Ein zusätzliches Musikgymnasium mit starker Anbindung an das Konservatorium würde für Südtirol und die Südtiroler Musik- bzw. Kulturszene eine Bereicherung darstellen. Nordtirol verfügt mit dem Oberstufenrealgymnasium für Studierende der Musik, kurz Musikgymnasium, bereits seit 1984 über eine solche Struktur. Dieses Musikgymnasium wird als Sonderform der Allgemeinbildenden höheren Schule (AHS) geführt und soll musikbegabten und -begeisterten Schüler/innen die Möglichkeit bieten, parallel zur Instrumentalausbildung an einem Konservatorium oder Musikuniversität das Gymnasium zu besuchen und eine AHS-Matura abzulegen.
In einem Musikgymnasium könnte die Bildung noch besser auf die Bedürfnisse der Schüler/innen und ihre Erwartungen abgestimmt werden und diese für ihren Beruf als Lehrer/innen, Performer, Arrangeure oder Songwriter/innen aber auch Musikmanager/innen vorbereiten. Für Musiker/innen wichtige Bereiche, wie z. B. der Umgang mit Notationsprogrammen, Recording, Tontechnik und dergleichen mehr wird derzeit an den Oberschulen mit Landesmusikschwerpunkt nicht oder sehr spärlich unterrichtet. Ebenso können es sich diese Oberschulen nicht leisten, Meisterkurse mit namhaften Künstlern anzubieten und externe Referenten/innen bzw. Experten in den Unterricht einzubinden. Auch ist es Schüler selten möglich, längere Zeit dem Unterricht fern zu bleiben, weil sie z. B. mit einem Orchester auf Tournee sind.
Ziel eines Musikgymnasiums muss es sein, einen qualitativ hochwertigen und zeitgemäßen Unterricht für alle Musikinteressierten und -begabten anzubieten, die als klares Ziel einen Beruf im Musikbusiness anstreben.
Südtirol hat es im Sportbereich bereits vorgemacht mit der Einrichtung der verschiedenen Sport-Oberschulen, die sich als Talent-Schmiede vor allem im Bereich Skisport mit diversen Weltmeistern und Olympiasiegern bewiesen haben. Nun wäre es an der Zeit Gleiches auch im Kulturellen nachhaltig umzusetzen.

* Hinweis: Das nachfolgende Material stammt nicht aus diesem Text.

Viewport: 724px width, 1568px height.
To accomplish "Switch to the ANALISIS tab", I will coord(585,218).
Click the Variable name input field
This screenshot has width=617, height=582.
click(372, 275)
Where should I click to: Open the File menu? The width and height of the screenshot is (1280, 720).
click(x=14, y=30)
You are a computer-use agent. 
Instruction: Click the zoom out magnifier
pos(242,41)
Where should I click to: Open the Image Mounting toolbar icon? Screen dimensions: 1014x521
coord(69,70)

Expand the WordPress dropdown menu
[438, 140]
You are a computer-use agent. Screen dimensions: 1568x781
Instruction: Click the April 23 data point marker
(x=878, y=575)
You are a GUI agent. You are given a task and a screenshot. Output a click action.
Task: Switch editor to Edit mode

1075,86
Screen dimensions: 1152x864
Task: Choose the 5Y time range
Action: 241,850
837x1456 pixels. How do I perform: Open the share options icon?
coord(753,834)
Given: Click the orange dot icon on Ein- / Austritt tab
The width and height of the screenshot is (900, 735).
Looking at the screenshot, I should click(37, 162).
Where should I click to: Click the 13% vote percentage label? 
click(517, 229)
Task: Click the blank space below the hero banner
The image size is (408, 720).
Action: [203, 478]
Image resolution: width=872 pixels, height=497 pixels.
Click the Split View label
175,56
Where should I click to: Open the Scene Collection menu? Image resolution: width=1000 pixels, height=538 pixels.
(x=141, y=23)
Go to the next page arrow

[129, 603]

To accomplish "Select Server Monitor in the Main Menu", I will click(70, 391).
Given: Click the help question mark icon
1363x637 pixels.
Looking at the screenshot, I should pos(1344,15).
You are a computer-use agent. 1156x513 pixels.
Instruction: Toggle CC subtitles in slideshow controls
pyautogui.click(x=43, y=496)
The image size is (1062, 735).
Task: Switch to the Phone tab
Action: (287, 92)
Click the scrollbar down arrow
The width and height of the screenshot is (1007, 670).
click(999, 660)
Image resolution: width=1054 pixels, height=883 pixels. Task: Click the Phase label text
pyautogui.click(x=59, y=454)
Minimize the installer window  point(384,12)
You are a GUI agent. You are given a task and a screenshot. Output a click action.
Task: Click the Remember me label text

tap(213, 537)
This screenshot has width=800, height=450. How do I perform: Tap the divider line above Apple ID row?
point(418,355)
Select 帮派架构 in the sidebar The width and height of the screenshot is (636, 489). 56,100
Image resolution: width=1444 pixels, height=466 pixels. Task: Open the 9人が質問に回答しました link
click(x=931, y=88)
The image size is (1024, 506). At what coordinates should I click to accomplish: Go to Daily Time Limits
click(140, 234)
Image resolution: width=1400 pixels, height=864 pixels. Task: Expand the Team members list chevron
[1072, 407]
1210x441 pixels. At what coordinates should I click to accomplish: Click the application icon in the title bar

Die Musik wird gerne als „universelle Sprache“ bezeichnet. Ein Musikgymnasium dürfte somit in Südtirol keiner Sprachgruppe zugeordnet werden dürfen, sondern sollte Deutsch, Italienisch und Englisch als gleichwertige Sprachen im Unterricht einsetzen.
Dies vorausgeschickt verpflichtet der Südtiroler Landtag die Landesregierung,
die Einführung eines Musikgymnasiums in Südtirol anzustreben, um den Musikinteressierten und – begabten eine qualitativ hochwertige Oberschule samt Matura-Abschluss und Fachwissen für die Musik- und Künstlerwelt anzubieten.